Eva Greguski, a Patchogue Village Planning Board member, has worked with Rocco on a number of issues and initiatives over the years. “He’s very fair, he’s very honest,” she said. “We are on the either side of the political spectrum, but he is very respectful. He’s a guy who puts in a lot of time and he really has a great sense of humor.”
That pops out when you least expect it.
What do you do to relax when you get home, he was asked. “I foam at the mouth,” he deadpanned. (Actually, he added, he is studying for his amateur radio license. And since he’s retired from Motorola, he takes care of house projects. “My life is centered around Patchogue,” he said.)
Patchogue Ambulance Co. board member John Fleischmann, current minister of Christ Lutheran Church in East Moriches, is a former East Patchogue resident who used to see Rocco daily. “I’ve known John since 1988 through the ambulance company and he’s one of my closest friends,” Fleischmann said. “He’s very organized and knows what he wants and basically has taken the ambulance company out of the Patchogue fire house and built a new ambulance company. Then he secured the old Suffolk County Water building for their headquarters. He’s a strong leader and a well respected and caring person.”
But that sense of humor came up.
“I remember when they got the new ambulance building,” Fleishmann recalled, laughing. “At the first board meeting, he encouraged everyone to eat beans; they christened the room that night.”
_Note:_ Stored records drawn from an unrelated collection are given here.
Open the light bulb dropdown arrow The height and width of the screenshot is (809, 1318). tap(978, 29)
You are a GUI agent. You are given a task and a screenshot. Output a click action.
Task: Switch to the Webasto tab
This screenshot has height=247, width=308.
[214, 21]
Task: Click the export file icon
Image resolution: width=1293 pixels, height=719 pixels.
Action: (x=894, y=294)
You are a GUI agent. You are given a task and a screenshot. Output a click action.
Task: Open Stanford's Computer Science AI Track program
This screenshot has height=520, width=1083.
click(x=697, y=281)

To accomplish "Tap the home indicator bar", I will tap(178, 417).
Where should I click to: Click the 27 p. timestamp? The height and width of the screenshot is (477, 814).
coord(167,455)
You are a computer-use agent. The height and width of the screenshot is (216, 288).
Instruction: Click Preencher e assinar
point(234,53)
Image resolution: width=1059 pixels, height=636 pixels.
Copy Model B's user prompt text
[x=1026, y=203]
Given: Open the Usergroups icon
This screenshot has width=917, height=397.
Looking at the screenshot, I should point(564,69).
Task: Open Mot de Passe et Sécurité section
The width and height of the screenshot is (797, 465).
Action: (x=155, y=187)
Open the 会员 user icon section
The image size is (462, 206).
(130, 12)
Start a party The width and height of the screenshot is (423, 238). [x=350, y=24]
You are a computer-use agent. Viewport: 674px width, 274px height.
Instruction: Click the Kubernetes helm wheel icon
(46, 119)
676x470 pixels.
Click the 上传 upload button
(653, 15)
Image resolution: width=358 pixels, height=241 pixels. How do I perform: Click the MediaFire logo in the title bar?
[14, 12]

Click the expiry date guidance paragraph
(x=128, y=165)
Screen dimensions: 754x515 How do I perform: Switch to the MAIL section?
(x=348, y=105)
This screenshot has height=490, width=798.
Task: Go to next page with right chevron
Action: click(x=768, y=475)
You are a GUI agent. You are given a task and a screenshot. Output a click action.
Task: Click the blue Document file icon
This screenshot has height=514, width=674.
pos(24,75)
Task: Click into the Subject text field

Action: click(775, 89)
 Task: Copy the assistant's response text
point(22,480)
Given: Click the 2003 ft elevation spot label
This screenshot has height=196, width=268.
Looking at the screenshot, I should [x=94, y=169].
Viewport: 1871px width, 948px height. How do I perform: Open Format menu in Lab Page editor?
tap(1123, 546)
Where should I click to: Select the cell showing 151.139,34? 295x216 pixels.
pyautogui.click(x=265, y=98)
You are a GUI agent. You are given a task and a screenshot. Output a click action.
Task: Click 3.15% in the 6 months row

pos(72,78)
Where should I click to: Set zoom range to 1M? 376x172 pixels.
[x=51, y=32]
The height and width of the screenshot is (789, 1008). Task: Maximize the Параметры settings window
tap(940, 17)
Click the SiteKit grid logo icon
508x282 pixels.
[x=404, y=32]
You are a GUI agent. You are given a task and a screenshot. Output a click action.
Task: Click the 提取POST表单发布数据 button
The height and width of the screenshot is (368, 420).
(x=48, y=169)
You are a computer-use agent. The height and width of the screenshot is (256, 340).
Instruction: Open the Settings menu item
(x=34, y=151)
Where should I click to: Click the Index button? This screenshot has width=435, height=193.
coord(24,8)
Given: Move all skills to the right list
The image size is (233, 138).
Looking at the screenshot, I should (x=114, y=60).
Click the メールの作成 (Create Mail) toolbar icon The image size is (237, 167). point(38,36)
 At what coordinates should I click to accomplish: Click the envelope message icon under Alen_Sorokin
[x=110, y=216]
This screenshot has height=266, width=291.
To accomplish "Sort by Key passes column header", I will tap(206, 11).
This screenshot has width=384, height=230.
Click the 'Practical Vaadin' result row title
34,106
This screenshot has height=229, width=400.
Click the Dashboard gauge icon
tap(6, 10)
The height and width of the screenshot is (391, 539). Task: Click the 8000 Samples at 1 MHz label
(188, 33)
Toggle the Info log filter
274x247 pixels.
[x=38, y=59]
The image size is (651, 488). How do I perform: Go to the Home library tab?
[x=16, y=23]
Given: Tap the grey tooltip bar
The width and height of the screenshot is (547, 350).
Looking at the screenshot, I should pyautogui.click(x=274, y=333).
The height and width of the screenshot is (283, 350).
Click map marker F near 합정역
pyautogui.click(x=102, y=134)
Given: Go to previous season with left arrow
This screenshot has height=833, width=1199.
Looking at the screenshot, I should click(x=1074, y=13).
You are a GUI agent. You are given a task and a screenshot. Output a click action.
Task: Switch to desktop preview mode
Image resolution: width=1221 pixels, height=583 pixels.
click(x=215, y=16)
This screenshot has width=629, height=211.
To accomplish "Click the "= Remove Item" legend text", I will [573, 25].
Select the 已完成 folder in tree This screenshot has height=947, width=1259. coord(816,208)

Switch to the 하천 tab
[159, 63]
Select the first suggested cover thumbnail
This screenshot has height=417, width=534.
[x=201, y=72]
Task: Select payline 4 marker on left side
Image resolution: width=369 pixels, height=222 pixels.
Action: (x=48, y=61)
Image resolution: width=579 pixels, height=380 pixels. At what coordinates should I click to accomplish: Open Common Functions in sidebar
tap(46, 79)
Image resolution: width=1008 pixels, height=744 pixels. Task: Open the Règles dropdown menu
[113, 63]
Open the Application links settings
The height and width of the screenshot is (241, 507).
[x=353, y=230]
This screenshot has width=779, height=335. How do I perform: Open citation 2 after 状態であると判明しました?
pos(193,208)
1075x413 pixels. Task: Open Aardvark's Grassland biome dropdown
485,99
Life is short; enjoy it with a smile.
Rocco is humble about the upcoming recognition and credited his cousin Mary McWilliams, who wrote a letter to the Greater Patchogue Foundation committee recommending him.
“Tom Keegan came to a planning board meeting and queried the board members and asked if they could get an alternate location for the bocce courts,” Rocco said. “He thought they would be excellent to get this done, as ‘your chairman is our St. Liberata Italian-American of the Year.’” He was presented with a flag.
An auspicious intro, honoring a deserving Italian-American.